If an entry holds a picture, drop the picture but restate the entry word for word.
::::::::
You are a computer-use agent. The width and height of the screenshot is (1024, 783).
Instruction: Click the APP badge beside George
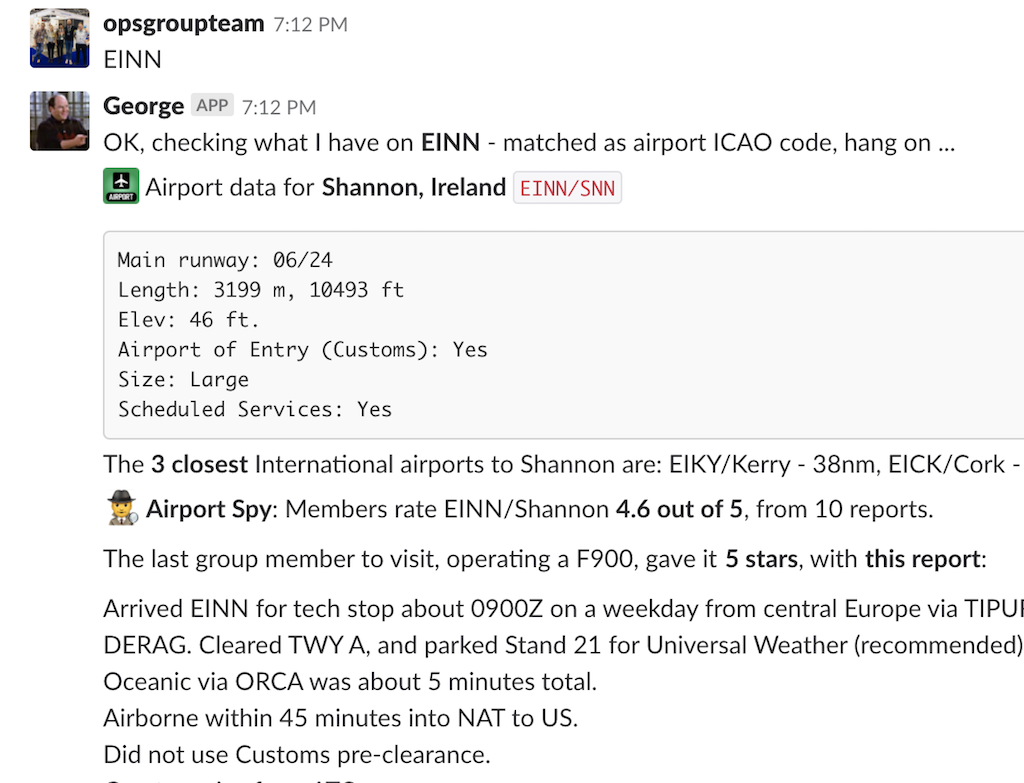(212, 106)
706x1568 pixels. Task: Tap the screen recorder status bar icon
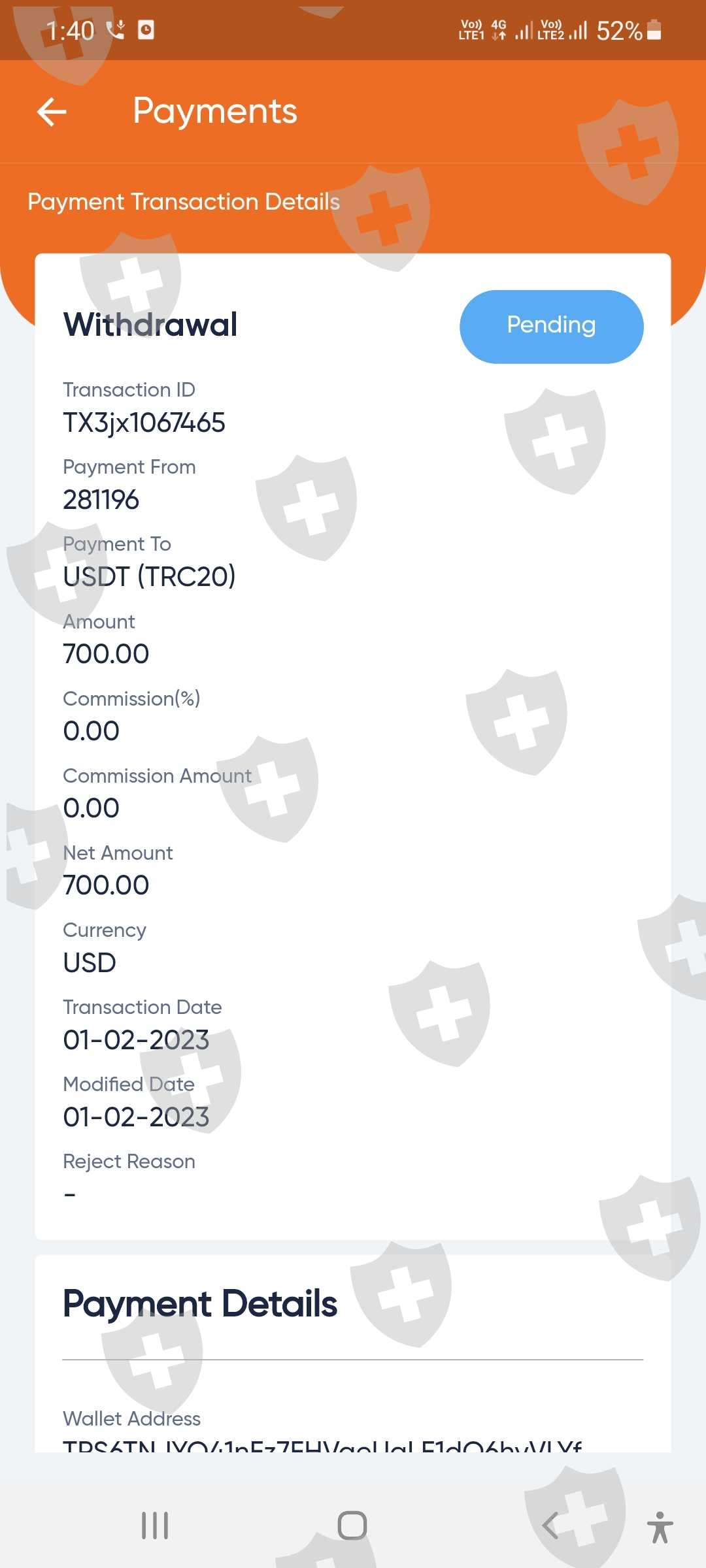pyautogui.click(x=146, y=30)
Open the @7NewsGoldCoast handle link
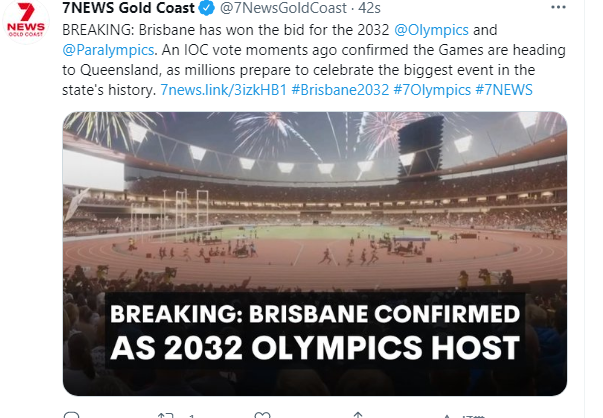Viewport: 603px width, 418px height. tap(283, 8)
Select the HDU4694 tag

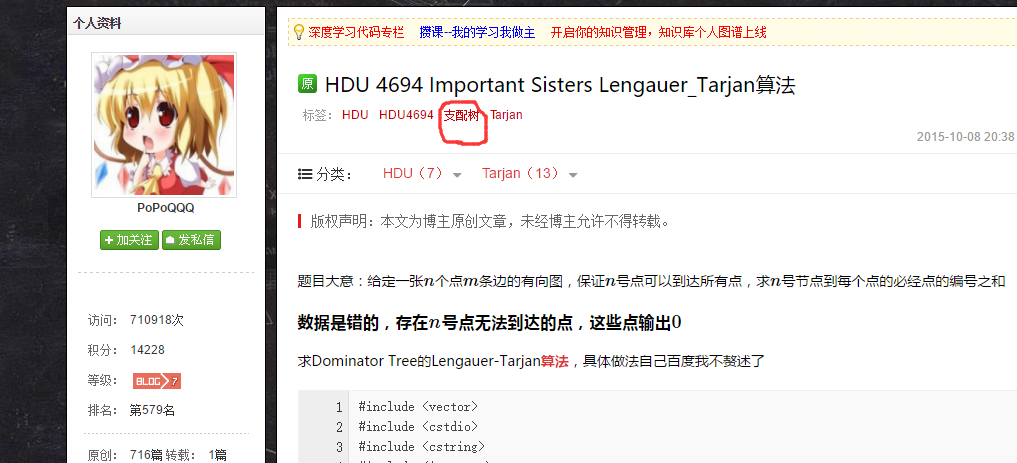click(406, 115)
::::::::
Task answer:
You are a computer-use agent. The width and height of the screenshot is (1024, 783).
Instruction: Click the APP badge beside George
(212, 106)
706x1568 pixels. Task: Tap the screen recorder status bar icon
pyautogui.click(x=146, y=30)
Open the @7NewsGoldCoast handle link
Viewport: 603px width, 418px height. tap(283, 8)
Select the HDU4694 tag

click(406, 115)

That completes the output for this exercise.